Un chemin en psychanalyse : Françoise Dolto : “C’est le non-dit qui marque le corps”
Françoise Dolto a ouvert une consultation en psychanalyse pour les enfants à l’Hôpital Trousseau, où les enfants venaient en payant symboliquement avec un caillou ou un objet. Elle a créé ses outils comme la “poupée fleur”. Entretien avec le psychanalyste Jean-Pierre Winter. Françoise Dolto a toujours eu les yeux ronds, comme son animal préféré, la chouette, dont elle collectionnait les miniatures sur son bureau. C’est « les yeux ronds », que Françoise Dolto avance. Elle disait : toute ma vie j’ai eu les yeux ronds sur ce qui se passait, ne comprenant pas et cherchant à comprendre. Mais c’est ce qu’on fait en psychanalyse et, surtout pour un médecin dont, à l’origine, son désir était d’être médecin d’enfants, c’est avoir les yeux ronds devant des symptômes et se dire : Mais comment les comprendre ? On a les yeux ronds, on essaie une méthode qui permettra de comprendre. Ça m’a intéressée, et voilà.
Et voilà, Dolto devient psychanalyste, après son analyse qui dura 3 ans, débutée en 1934, et sa thèse Psychanalyse et pédiatrie en 1939. Françoise Dolto pense que les psychanalystes ont un devoir : dire aux autres pourquoi ils sont devenus psychanalystes. Elle ajoute : je ne savais pas ce que ça voulait dire, mais j’essayais de noter le plus possible de ce que je percevais. C’est cela être psychanalyste : noter le plus possible.
Jean-Pierre Winter est psychanalyste. En 1986, Françoise Dolto lui accorde un long entretien filmé – dont on peut lire la transcription dans un livre publié chez Gallimard : Les images, les mots, le corps. Caroline Eliacheff que nous recevions hier nous disait : vous avez de la chance, car c’est le seul qui enseigne Dolto !
1986 | A l’occasion de la parution en 1986 de son livre “Enfances”, un récit de souvenirs écrit à la demande de sa famille, Françoise Dolto parle de sa vocation pour la psychanalyse appliquée aux enfants et témoigne de sa propre enfance au sein d’une famille nombreuse, dans l’émission “Agora”.
Invitée pour parler de son dernier livre paru en 1986, “Enfances”, Françoise Dolto explique s’être toujours sentie “questionnée” par les enfants.
Je continue d’être tout le temps questionnée par tout et en particulier par les enfants, leur comportement qui est toujours langagier et qu’il faut décoder pour comprendre ce qu’ils veulent nous dire et en même temps par leurs vraies questions quand en paroles ils nous en posent qui sont toujours surprenantes et auxquelles on a trop vite fait quand on répond : “Tu es bête , c’est comme ça !” Mais non… Les adultes, nous prenons les choses comme si ça allait de soi, mais ça ne va pas de soi du tout.
Selon la psychanalyste, il est important que les enfants se rendent compte que “les adultes ne savent pas” ce qu’il y a après la mort et qu'”ils font avec cette interrogation qui n’a pas de réponse“. Pour l’enfant, c’est un tournant indispensable que de découvrir “la faille” qu’il y a dans le “tout savoir” de l’adulte afin qu’il fasse son propre chemin.
Je crois que c’est un tournant dans la vie d’un enfant quand il s’aperçoit de la faille qu’il y a dans le “tout savoir” de l’adulte que jusque-là était absolument impensable : les parents savent tout.
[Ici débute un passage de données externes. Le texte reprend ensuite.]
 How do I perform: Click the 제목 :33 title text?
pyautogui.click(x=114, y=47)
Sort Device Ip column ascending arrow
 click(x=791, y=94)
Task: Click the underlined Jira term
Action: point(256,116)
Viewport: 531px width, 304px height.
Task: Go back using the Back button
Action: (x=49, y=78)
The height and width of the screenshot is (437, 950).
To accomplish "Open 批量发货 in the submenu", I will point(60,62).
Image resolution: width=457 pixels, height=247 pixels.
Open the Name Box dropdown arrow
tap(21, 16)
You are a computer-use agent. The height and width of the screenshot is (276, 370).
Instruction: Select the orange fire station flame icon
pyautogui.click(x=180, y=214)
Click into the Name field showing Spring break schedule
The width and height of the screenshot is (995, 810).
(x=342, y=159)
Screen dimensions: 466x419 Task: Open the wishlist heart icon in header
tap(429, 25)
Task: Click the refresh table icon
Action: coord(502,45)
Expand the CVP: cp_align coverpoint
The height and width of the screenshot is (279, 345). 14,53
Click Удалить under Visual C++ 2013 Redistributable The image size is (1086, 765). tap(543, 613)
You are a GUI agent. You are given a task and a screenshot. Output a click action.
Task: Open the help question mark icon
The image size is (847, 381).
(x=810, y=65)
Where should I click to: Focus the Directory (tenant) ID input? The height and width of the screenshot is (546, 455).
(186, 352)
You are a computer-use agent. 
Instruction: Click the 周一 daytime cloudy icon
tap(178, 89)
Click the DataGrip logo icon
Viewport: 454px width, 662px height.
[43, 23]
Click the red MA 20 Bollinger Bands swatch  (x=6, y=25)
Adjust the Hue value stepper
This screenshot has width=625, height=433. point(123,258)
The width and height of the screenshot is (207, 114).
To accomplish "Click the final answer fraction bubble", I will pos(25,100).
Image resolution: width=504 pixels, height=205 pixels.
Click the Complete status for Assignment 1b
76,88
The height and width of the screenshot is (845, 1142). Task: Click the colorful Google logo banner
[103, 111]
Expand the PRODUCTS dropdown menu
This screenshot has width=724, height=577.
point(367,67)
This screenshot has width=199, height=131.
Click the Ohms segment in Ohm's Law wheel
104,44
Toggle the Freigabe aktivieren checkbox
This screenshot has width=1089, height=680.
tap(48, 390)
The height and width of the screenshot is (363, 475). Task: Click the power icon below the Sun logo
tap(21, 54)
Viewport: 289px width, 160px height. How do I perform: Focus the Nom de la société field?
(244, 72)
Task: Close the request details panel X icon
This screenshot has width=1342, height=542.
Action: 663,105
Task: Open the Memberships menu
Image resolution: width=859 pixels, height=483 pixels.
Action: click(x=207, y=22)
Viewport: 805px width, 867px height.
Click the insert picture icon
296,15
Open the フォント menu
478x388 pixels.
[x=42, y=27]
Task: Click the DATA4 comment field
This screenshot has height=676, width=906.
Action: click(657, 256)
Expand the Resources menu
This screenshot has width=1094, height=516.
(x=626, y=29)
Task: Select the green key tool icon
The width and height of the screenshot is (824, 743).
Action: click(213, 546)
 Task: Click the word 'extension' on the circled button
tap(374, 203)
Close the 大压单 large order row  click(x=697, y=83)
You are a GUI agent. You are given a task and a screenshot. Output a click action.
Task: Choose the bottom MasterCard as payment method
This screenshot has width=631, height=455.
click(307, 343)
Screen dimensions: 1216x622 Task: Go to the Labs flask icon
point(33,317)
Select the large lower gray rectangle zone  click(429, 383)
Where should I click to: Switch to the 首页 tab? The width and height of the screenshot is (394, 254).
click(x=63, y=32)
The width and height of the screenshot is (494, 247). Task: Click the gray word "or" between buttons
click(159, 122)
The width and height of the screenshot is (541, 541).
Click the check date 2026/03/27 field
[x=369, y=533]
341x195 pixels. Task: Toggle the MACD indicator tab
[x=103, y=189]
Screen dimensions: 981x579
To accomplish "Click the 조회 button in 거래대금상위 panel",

Ils sont “tout-sachant” et “tout puissant”.
D’avoir d’autant plus d’amour, que l’enfant a de la déception : c’est cela que j’ai compris étant jeune, cette compassion pour des parents qui restent merveilleux en étant si faibles.
Françoise Dolto clôt l’entretien en insistant sur l’importance du langage chez les enfants même s’ils ne parlent pas. La maladie est un langage, explique-t-elle, et si des mots n’y sont pas mis, elle laisse des traces qui plus tard pourront se réveiller.